= EXERCISE INPUT =
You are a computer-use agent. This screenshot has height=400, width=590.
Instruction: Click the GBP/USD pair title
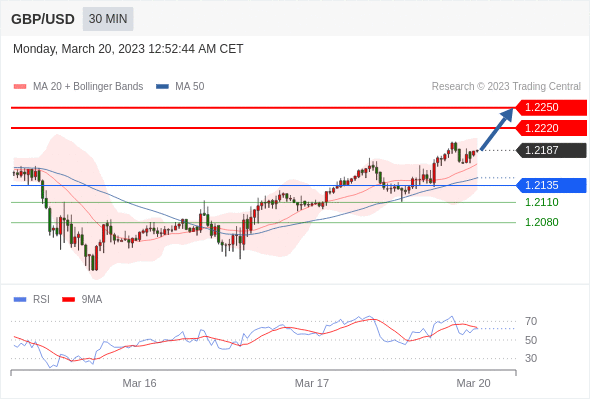click(x=43, y=19)
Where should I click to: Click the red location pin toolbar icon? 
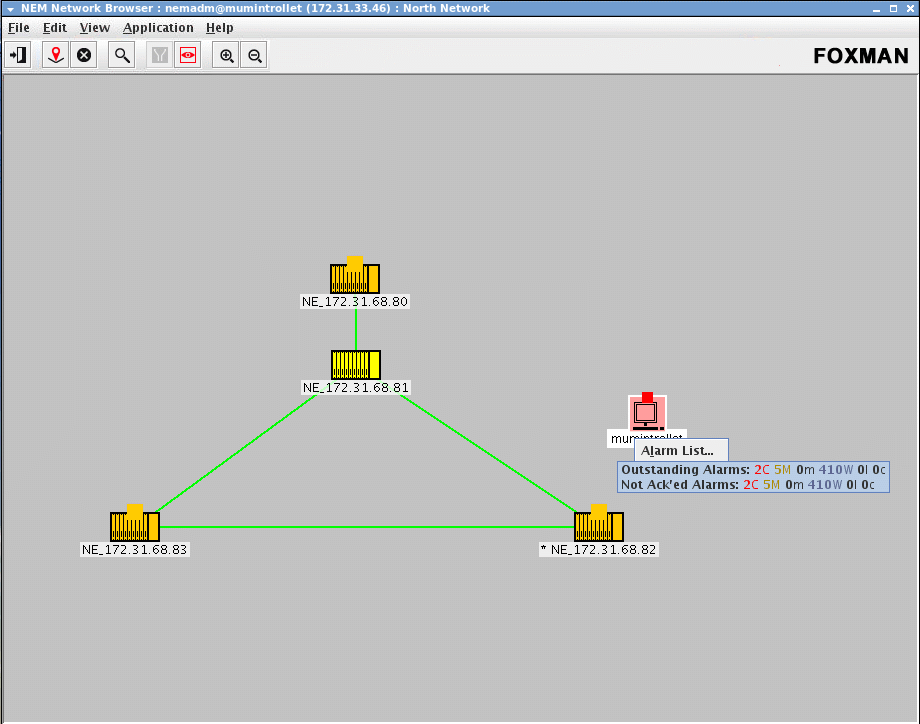[56, 56]
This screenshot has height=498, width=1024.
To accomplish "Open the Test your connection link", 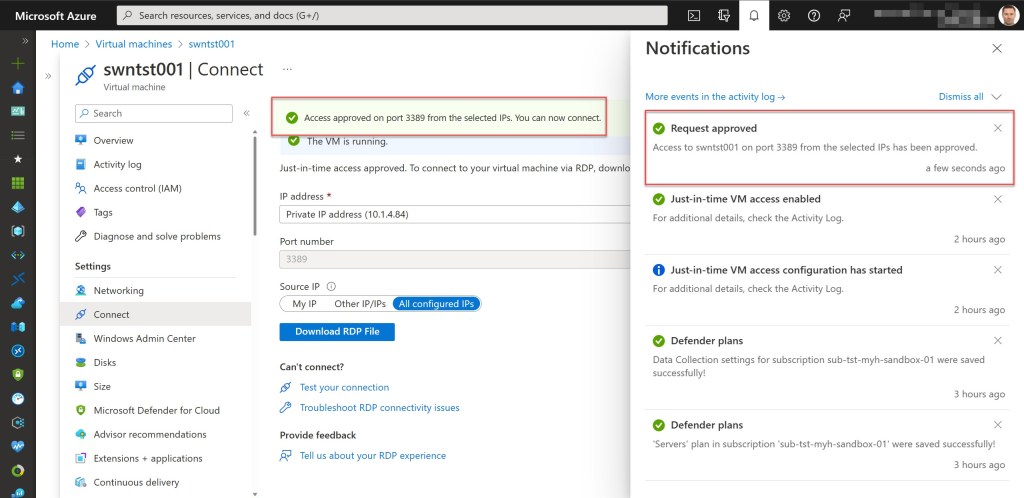I will 344,387.
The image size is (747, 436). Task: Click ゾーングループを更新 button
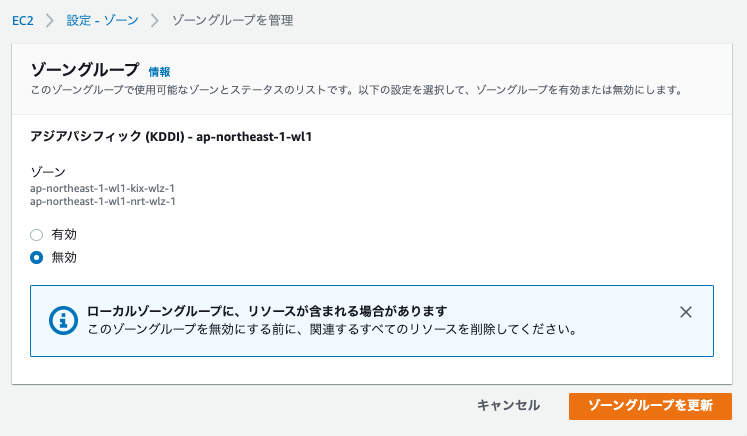pos(650,406)
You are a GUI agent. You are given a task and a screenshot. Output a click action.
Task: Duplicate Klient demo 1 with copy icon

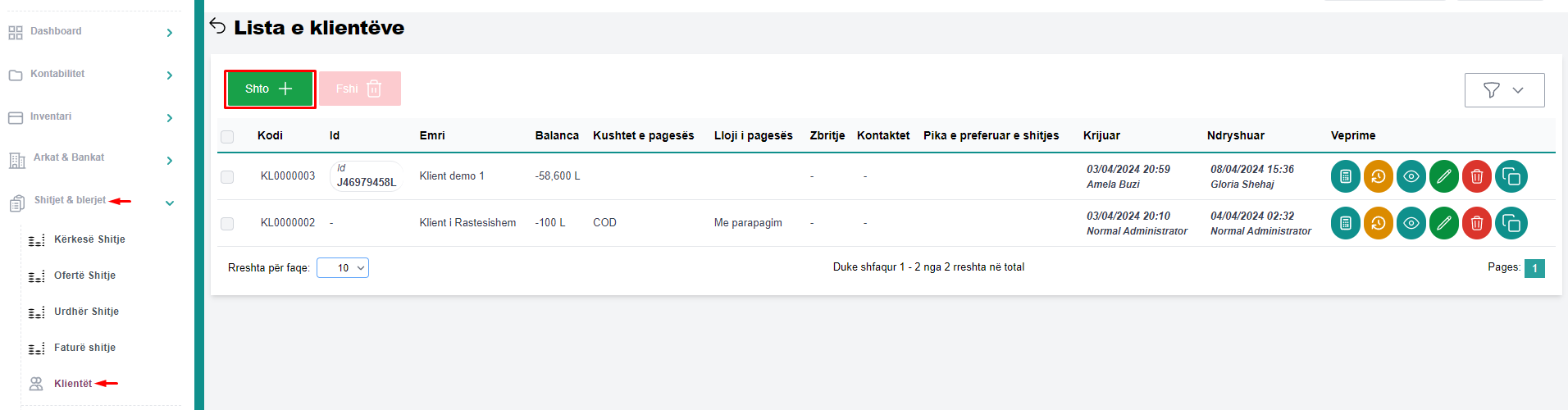(x=1511, y=176)
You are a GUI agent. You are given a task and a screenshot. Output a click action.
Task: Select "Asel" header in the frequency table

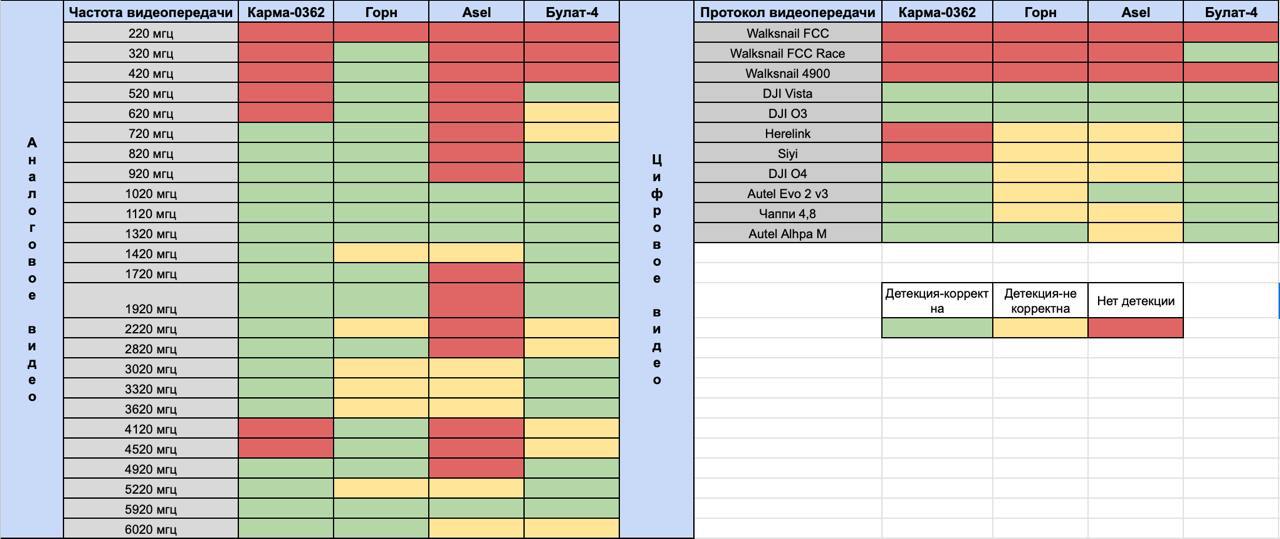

= EXERCISE INSTRUCTIONS =
Could you return all lines from the data above that contain the string "height"?

= TASK ANSWER =
You are a computer-use agent. This screenshot has height=400, width=590.
This screenshot has height=498, width=1024.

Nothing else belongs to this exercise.